Siri vs. Google Now

Digital Assistants And Why They Matter To Marketers

Here’s a controversial statement—I’m going to actually pick a side in this ongoing war between smartphone digital assistants.

Google Now—all the way.

Anyone who has ever used a phone running on Android will get it. Others who have been drawn by Apple’s siren’s song, might be a little surprised.

My perceived superiority of Google Now over Siri stems from its inherent functionality. Because, as soon as the world decided that touch screens were the way to go, a smartphone’s efficiency became the focus — particularly its ability to function after having lost physical, tactile keyboards on its interface. This means, a smartphone’s ability for speech recognition, which enabled convenient, hands-free access to all of its available functions, became more important than ever.

If you’re wondering what Siri and Google Now has to do with marketing, let me explain. New technology, like digital assistants on your smartphone, prompts new methods of sharing content. In this case, it means…

  • Shifting content to a more conversational format,
  • Making sure that your content answers specific questions by using key phrases more, and
  • Giving more emphasis on long tail keywords.

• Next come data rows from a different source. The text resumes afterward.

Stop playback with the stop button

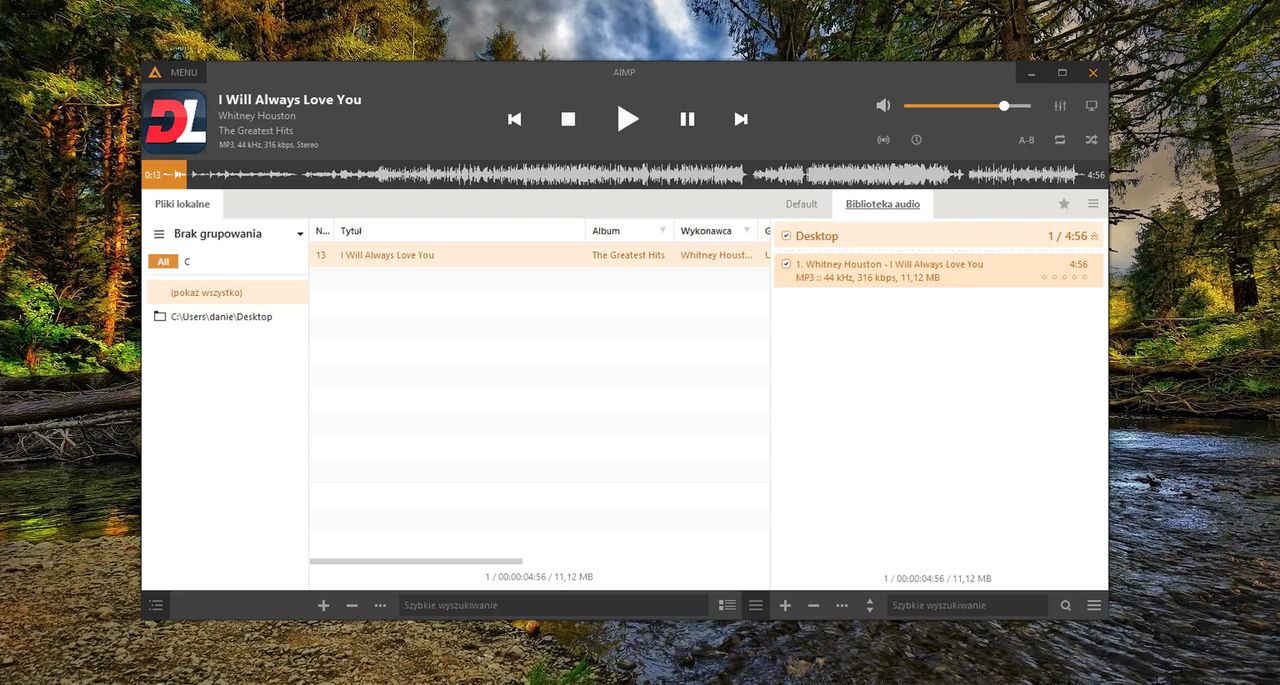(x=568, y=119)
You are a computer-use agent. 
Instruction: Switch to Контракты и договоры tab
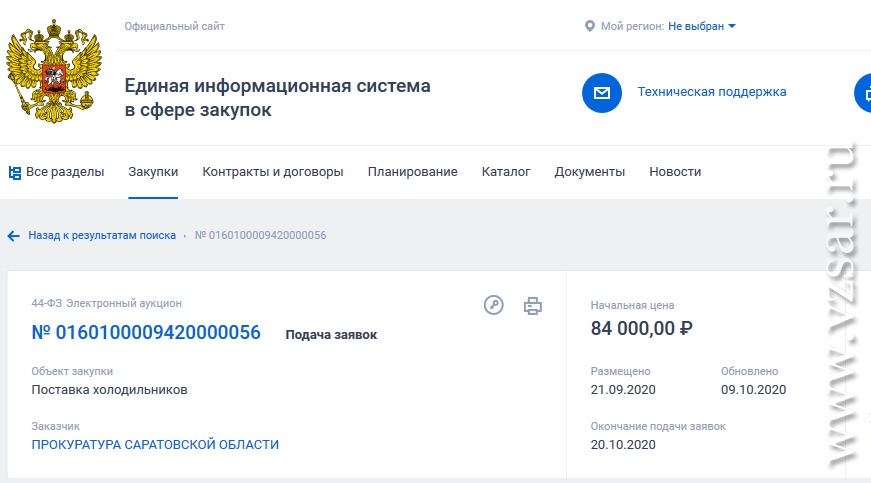tap(273, 172)
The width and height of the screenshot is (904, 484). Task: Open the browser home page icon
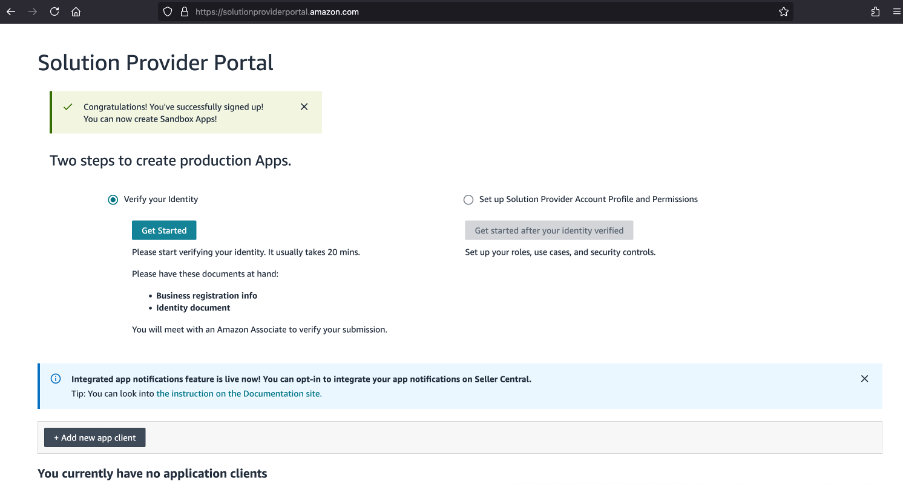tap(76, 12)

So, for all you Android and iOS fanboys (and fangirls) out there, if we had to drill it down to a Siri vs. Google Now showdown, who do you think would win?

Let’s see, shall we?

“Powered By”

Let’s get one thing straight. Siri and Google Now are not artificial intelligence. They don’t really understand the questions or commands that you give them, in the same way another human would.

What they are are very sophisticated search engine based interfaces. Siri sends your questions to Bing and Wolfram Alpha. Google Now runs your questions through Google.

So who wins?

Be honest, when was the last time you Wolfram Alpha’d something?  Or Bing’d a piece of trivia?  I’d say Google Now wins this one.

“Sounds Like”

Really, how hard would it be to be for these speech recognition prompts to be voiced by the Omnipresent baritone of Morgan Freeman? Benedict Cumberbatch’s soothing voice? Even Scarlett Johansson’s smoky drawl? I mean, she already did such a great job in the film, Her.

So who wins?

It’s a draw. All we really have to choose from right now are the disembodied voices of Siri and Google Now — useful as they are at taking our instructions.

“Applicable For”

Don’t get me wrong—I am fully aware of how great the iPhone is. The latest update has been getting exceptionally rave reviews.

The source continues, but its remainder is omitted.